To conclude, there's a groundswell here. Maybe the 85% number in the opinion polls has tilted the media; maybe the fascinating new eco-evangelicals out there provide evidence that middle America isn't as split on the environment as we'd all assumed (back there in the old days--after the 2004 elections). Or, who knows, maybe liability insurance coordinators, risk specialists, and media industry attorneys are wondering whether it might be possible to sue the press for distorting reality by quoting "both sides" of the equation when one of the sides of the equation is generally receiving funding from various levels of the fossil fuel industry.
Whatever the case, global warming now has a bit of traction and the costs of heating oil, gasoline, electricity and natural gas continue to be a problem. My guess is that this momentum will continue at least through the summer because there tend to be a few droughts, hurricanes, tornadoes, and floods from April through September. Al Gore's got a documentary called "An Inconvenient Truth" coming to a theater near you very shortly (really!); numerous books are popping up all over; Elizabeth Kolbert is making a move towards getting a Pulitzer for her highly acclaimed New Yorker pieces on the effects of global warming; and every month two or three major new peer-reviewed scientific studies tell us something new about the world's changing climate.

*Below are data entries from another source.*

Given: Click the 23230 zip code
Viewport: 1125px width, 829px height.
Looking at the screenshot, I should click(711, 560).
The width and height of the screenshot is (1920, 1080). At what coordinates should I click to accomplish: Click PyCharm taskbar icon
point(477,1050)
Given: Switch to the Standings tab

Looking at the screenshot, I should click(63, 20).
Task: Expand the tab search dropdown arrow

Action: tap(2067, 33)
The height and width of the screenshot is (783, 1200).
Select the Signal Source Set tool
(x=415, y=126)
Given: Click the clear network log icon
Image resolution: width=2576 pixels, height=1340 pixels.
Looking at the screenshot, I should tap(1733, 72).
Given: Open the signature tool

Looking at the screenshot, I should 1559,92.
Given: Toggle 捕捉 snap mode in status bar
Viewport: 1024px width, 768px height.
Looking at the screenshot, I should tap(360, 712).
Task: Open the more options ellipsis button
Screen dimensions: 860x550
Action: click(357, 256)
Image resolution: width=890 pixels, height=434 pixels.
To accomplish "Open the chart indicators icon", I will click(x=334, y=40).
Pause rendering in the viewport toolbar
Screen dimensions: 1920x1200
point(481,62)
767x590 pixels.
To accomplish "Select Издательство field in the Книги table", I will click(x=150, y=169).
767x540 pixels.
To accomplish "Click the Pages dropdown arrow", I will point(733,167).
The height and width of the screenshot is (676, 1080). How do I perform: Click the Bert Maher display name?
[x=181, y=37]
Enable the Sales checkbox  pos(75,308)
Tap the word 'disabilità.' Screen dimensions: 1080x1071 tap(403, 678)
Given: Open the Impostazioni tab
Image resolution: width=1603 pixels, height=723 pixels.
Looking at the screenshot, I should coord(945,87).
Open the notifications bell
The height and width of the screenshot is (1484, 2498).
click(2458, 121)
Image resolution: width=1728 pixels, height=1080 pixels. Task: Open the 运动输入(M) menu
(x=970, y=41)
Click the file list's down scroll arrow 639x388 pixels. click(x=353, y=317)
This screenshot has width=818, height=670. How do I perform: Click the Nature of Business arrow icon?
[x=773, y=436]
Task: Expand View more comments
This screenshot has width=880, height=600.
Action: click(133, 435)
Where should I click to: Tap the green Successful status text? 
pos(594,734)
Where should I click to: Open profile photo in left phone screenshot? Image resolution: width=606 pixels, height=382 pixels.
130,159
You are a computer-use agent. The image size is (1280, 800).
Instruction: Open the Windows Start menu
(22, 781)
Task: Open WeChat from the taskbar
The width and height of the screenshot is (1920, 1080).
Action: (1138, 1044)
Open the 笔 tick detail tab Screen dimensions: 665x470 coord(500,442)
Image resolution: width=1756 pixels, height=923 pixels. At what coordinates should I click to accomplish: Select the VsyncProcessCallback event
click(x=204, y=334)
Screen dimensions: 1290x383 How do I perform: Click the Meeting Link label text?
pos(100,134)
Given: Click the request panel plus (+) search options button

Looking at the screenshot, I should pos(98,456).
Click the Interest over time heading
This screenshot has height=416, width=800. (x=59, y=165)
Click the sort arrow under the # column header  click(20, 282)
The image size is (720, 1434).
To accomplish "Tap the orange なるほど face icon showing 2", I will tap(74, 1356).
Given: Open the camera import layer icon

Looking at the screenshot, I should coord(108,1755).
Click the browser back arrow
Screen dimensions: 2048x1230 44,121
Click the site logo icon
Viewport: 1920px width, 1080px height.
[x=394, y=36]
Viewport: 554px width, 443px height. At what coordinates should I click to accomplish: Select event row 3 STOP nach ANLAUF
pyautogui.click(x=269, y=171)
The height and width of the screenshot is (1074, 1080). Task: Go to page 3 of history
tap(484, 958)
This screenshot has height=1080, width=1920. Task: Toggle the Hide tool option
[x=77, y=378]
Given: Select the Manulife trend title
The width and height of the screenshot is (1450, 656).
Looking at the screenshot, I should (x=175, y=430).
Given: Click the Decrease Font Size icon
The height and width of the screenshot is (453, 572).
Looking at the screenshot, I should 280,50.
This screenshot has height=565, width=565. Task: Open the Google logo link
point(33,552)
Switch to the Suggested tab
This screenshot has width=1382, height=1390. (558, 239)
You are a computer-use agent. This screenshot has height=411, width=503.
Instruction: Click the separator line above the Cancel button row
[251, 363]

But here's the obvious issue: unlike Brad and Angelina; Jennifer and Vince; or even Michael Jackson and Kobie--global warming doesn't carry with it a sexual charge and the potential for titillating innuendo. It is the Mother of All Human Problems, and as such freaks a lot of people out. How long will this issue stay in the mainstream if it has no tits and abs, no salacious mouth or sly grin, it doesn't wear sheer blouses or tight bulging briefs? How long will we care about changing our world when we've met the enemy and the enemy is us?